**Text provided**
☆ ☆ ☆ ☆

Tri
Tri

Reputation: 1

Certain unicode characters being returned as their HTML code after parsing

I'm trying to parse and edit an XML file that is encoded in UTF-8, however certain characters are being returned as what looks like their HTML numerical codes instead of the characters themselves.

To troubleshoot this problem I've set up a DOM parser to basically make a copy of the XML with no edits. I'm specifically working with Japanese kanji/Chinese characters, however some of the characters are being parsed and returned as their HTML codes. I've tried specifying the encoding as UTF-8 on the input stream, the transformer, as well as the output stream, but the results are the same. I took this particular code excerpt from https://www.journaldev.com/901/modify-xml-file-in-java-dom-parser.

String filePath = "file path";
File xmlFile = new File(filePath);
DocumentBuilderFactory dbFactory = DocumentBuilderFactory.newInstance();
DocumentBuilder dBuilder;
try {
    dBuilder = dbFactory.newDocumentBuilder();
    Document doc = dBuilder.parse(xmlFile);

    doc.getDocumentElement().normalize();
    TransformerFactory transformerFactory = TransformerFactory.newInstance();
    Transformer transformer = transformerFactory.newTransformer();
    DOMSource source = new DOMSource(doc);
    StreamResult result = new StreamResult(new File("updated.xml"));
    transformer.setOutputProperty(OutputKeys.INDENT, "yes");
    transformer.setOutputProperty(OutputKeys.ENCODING, "UTF-8");
    transformer.transform(source, result);
    System.out.println("XML file updated successfully");

} catch (SAXException | ParserConfigurationException | IOException | TransformerException e1) 
{
    e1.printStackTrace();
}
}

This is what the XML looks like before parsing, and should look the same after being returned:

<?xml version="1.0" encoding="UTF-8" standalone="no"?>
<!-- Entry for Kanji: 𠮟 -->
<character>
  <literal>𠮟</literal>
</character>

This what what is being returned:

<?xml version="1.0" encoding="UTF-8" standalone="no"?>
<!-- Entry for Kanji: 𠮟 -->
<character>
  <literal>&#134047;</literal>
</character>

Upvotes: 0

Views: 322

Answers (1)

☆ ☆ ☆ ☆

**Source excerpt**
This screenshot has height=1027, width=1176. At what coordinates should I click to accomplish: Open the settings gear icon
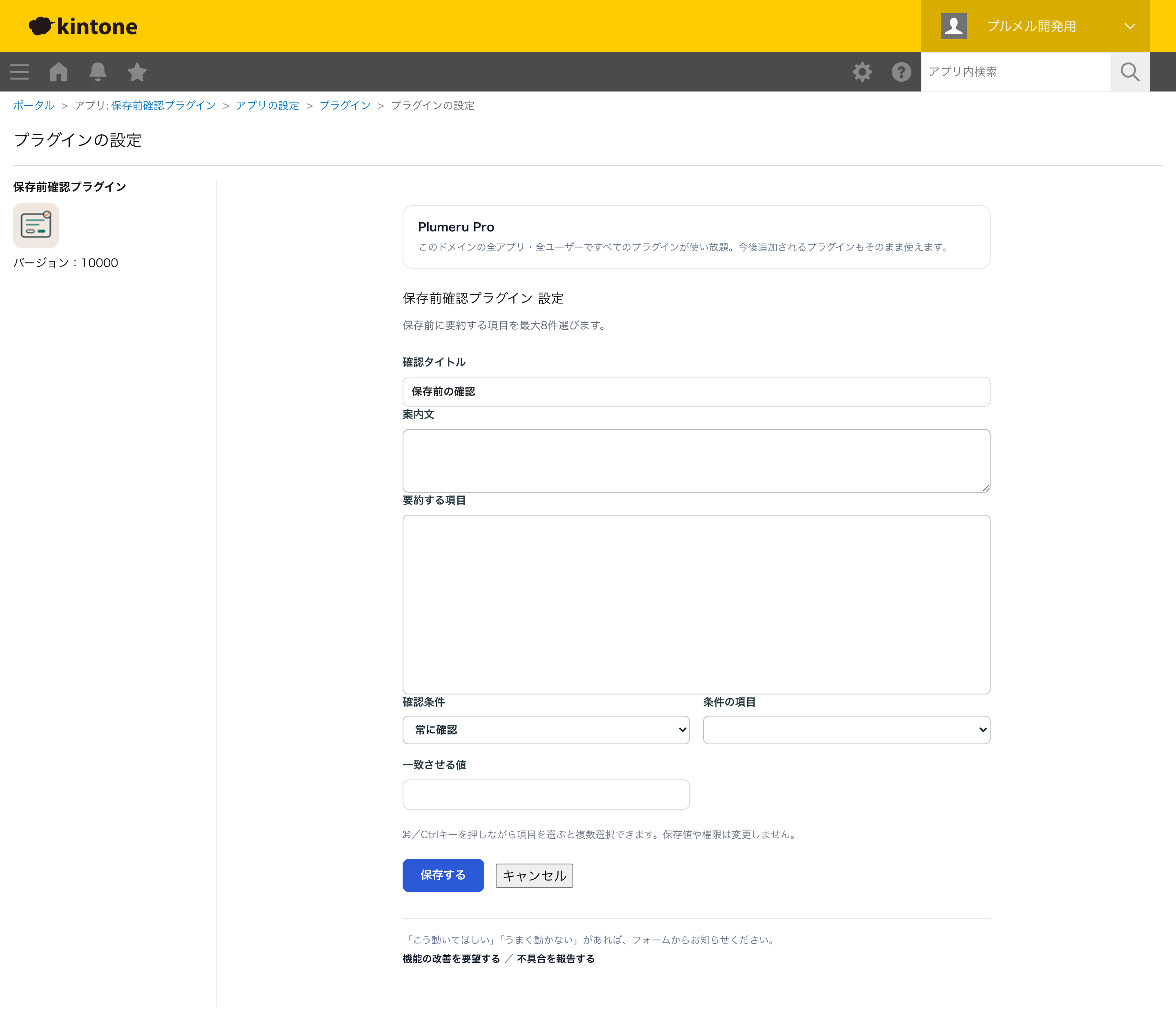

☆ ☆ ☆ ☆

**Aim of the exercise**
Repeat, word for word, the stretch of the forum post about XML parsing from "I'm trying to" through "the characters themselves.".

**Task answer**
I'm trying to parse and edit an XML file that is encoded in UTF-8, however certain characters are being returned as what looks like their HTML numerical codes instead of the characters themselves.